▸ Material for this exercise:
- Opening Delimiter -

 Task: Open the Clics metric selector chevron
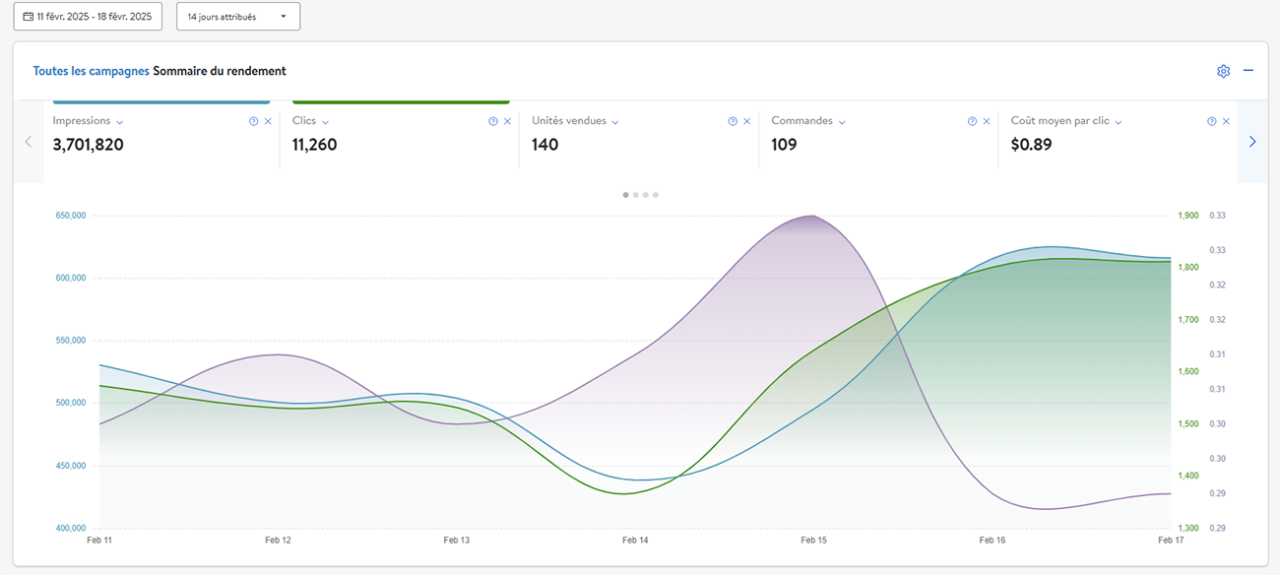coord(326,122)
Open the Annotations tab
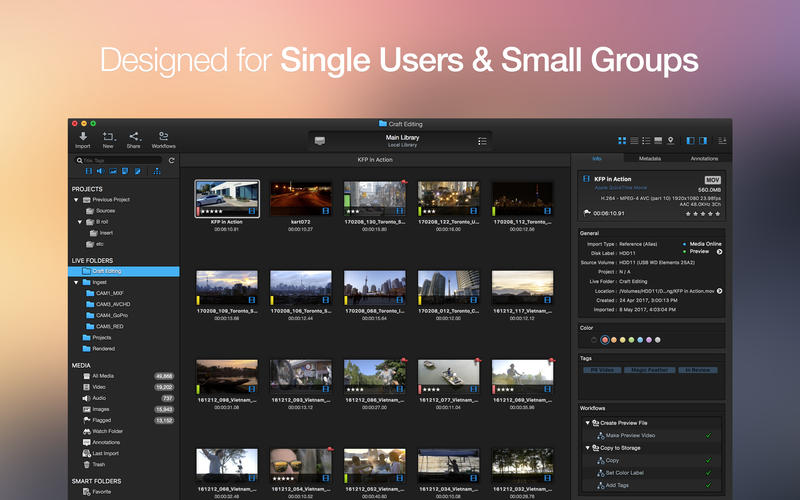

- Closing Delimiter -
- Opening Delimiter -

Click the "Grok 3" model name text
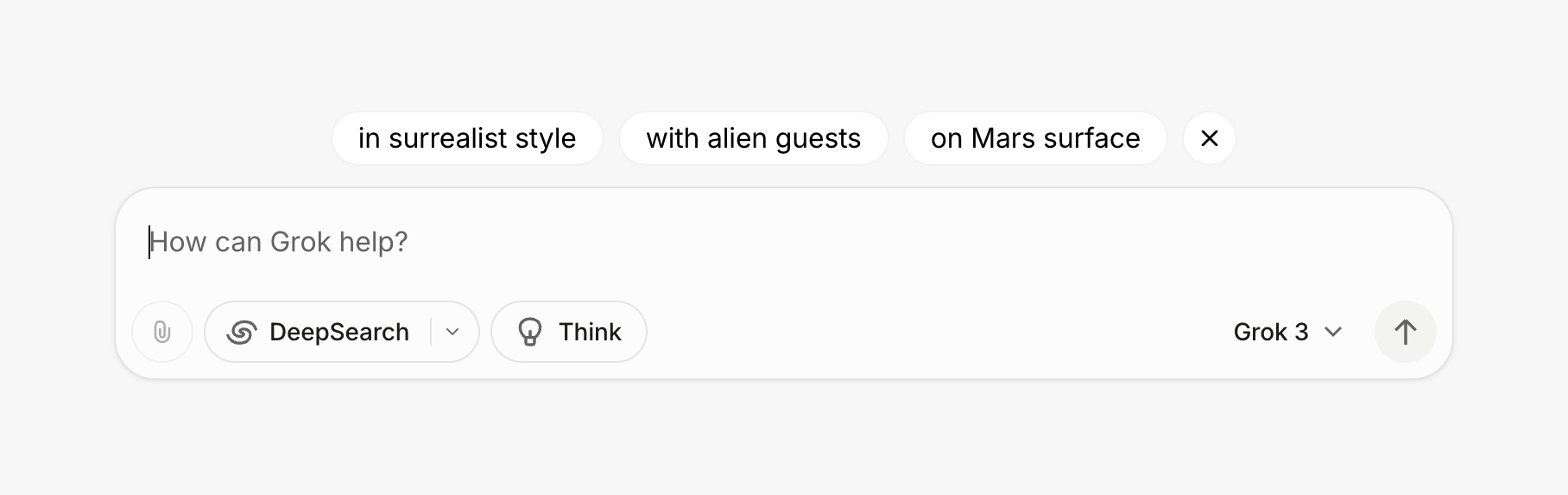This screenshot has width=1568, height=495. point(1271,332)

- Closing Delimiter -
- Opening Delimiter -

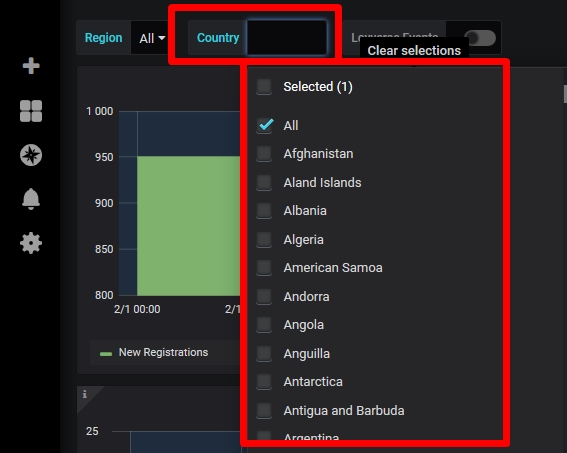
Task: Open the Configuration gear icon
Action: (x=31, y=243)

- Closing Delimiter -

▸ Required work: Lines wanted from the entries above: the one with "Task: Open the Clics metric selector chevron", the one with "Open the Annotations tab", and all lines between. Please copy them exactly, without the pictures and without anything else.

▸ Expected answer:
 Task: Open the Clics metric selector chevron
coord(326,122)
Open the Annotations tab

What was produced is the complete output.